Seit dem Mittelalter waren Insignien an den Universitäten Würde- und Hoheitszeichen, die die privilegierte Stellung der Institution innerhalb der Gesellschaft sichtbar machen sollten. So wie die Krone des Königs oder der Stab des Bischofs stehen sie für Macht und Selbstverwaltung. Auch unsere Universität verfügt über Insignien: die Universitätszepter aus dem Jahr 1476, die in der Dauerausstellung in der Kunstsammlung im Rektoratsgebäude ausgestellt werden oder die Siegel und kostbaren Matrikel- und Statutenbücher aus verschiedenen Jahrhunderten im Universitätsarchiv. Obwohl die Rektorkette unserer Universität, wohl auch wegen ihrer Gestaltung im Stil der Neorenaissance, ebenfalls wie eine altehrwürdige Insignie aus der Gründungszeit wirkt, ist sie erst im 19. Jahrhundert entstanden.
Der Ursprung der Rektorketten ist wohl in den „Gnadenketten“ begründet – von den Landesherren verliehene Auszeichnungen, die allerdings einer bestimmten Person und nicht einem Amtsträger galten. Sie hatten als Anhänger häufig eine Medaille oder ein Medaillon mit dem Bild des jeweiligen Herrschers. Bei den Rektorketten handelt es sich jedoch um Amtsketten, die an die Funktion gebunden sind und von einem Amtsinhaber, von einem/r Rektor/in zum/zur nächsten weitergereicht werden. Ähnliche Ketten sind auch für das Amt des Bürgermeisters üblich. Der genaue Ursprung der Rektorketten ist bisher nicht geklärt, sie wurden wohl ab dem 16. Jahrhundert vereinzelt eingeführt und im 19. Jahrhundert, auch in Zusammenhang mit einigen Universitätsneugründungen, zu einem neuen Standard.
Im Auftrag des Königs von Sachsen: Eine Kette aus 14-karätigem Gold, Rubinen und Smaragden
Die Rektorkette der Universität Leipzig wurde 1855 im Auftrag König Johanns von Sachsen (1801—1873) ein Jahr nach seinem Regierungsantritt geschaffen.

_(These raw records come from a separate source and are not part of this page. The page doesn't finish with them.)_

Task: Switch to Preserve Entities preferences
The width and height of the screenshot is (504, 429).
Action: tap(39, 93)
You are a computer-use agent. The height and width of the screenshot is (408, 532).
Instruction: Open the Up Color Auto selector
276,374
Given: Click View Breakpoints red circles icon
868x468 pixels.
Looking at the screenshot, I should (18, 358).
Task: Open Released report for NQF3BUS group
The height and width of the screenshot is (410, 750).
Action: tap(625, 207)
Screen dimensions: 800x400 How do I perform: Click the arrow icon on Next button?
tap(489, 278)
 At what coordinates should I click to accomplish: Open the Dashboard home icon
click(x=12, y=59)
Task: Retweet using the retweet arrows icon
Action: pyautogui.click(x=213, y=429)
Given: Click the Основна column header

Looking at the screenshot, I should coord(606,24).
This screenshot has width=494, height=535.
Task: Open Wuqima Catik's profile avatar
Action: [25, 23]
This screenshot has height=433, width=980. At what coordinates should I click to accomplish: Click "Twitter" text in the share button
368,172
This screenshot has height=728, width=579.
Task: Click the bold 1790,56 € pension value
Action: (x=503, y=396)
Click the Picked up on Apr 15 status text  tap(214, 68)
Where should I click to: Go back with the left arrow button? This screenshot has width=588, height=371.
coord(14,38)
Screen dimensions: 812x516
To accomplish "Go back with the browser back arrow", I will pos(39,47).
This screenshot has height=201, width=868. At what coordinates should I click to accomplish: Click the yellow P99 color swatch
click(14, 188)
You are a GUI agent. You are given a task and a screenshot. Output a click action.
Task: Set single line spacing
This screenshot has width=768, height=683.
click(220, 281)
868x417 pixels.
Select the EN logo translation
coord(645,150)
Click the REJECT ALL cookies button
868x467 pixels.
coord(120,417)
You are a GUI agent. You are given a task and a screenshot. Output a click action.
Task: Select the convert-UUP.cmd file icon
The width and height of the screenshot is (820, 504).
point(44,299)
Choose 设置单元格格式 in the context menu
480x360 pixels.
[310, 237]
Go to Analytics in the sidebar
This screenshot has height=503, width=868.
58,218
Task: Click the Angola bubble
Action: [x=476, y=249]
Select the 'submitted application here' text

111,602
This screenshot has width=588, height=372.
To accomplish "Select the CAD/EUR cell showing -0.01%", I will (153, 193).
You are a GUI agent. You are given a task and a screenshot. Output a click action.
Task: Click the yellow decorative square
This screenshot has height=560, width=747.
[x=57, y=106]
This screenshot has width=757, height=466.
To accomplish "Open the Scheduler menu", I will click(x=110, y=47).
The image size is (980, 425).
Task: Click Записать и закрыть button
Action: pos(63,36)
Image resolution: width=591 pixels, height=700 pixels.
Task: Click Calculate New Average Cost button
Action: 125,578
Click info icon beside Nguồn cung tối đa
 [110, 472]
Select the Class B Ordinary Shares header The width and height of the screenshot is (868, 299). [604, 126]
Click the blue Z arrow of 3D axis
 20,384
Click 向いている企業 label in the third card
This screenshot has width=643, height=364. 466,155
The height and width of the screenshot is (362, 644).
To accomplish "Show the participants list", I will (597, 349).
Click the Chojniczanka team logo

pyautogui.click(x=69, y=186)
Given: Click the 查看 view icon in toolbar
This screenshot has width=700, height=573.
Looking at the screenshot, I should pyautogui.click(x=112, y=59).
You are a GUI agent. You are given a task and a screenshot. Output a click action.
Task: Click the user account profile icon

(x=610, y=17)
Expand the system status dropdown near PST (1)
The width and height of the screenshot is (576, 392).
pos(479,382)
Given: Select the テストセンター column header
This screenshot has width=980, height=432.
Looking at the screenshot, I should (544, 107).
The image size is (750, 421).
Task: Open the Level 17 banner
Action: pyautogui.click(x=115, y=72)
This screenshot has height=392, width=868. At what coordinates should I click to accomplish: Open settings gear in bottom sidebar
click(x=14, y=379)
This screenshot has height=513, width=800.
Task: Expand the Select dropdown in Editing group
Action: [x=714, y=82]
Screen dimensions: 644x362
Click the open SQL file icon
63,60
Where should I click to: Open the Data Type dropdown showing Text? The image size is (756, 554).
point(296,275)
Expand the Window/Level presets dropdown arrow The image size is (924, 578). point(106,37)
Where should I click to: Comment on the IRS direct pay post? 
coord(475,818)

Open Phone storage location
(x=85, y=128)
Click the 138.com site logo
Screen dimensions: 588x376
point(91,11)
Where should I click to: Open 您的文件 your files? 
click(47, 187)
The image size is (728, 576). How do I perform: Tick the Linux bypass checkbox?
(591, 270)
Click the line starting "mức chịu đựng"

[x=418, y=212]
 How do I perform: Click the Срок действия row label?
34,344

Er hatte eine enge Bindung zur Leipziger Universität, die seit 1830 in Folge der sächsischen Staatsreformen zur Landesuniversität erklärt worden war. Schon von Kindesbeinen an war er immatrikuliert, hat aber nie ein Universitätsstudium absolviert. Jedoch hatte er ein ausgeprägtes wissenschaftliches Interesse, beschäftigte sich mit Geschichte und Sprachstudien, und seine Dante-Übersetzungen aus dem Italienischen, der „Göttlichen Komödie“ und des „Inferno“, wurden in wissenschaftlichen Kreisen hoch gelobt. Der König soll die Kette aus seiner Privatschatulle finanziert haben und überreichte sie als Geschenk, als „Zeichen des Bandes zwischen Universität und Königshaus“ am 27. Dezember 1855 in Dresden feierlich einer Deputation, bestehend aus dem Rektor und den Dekanen der vier Fakultäten.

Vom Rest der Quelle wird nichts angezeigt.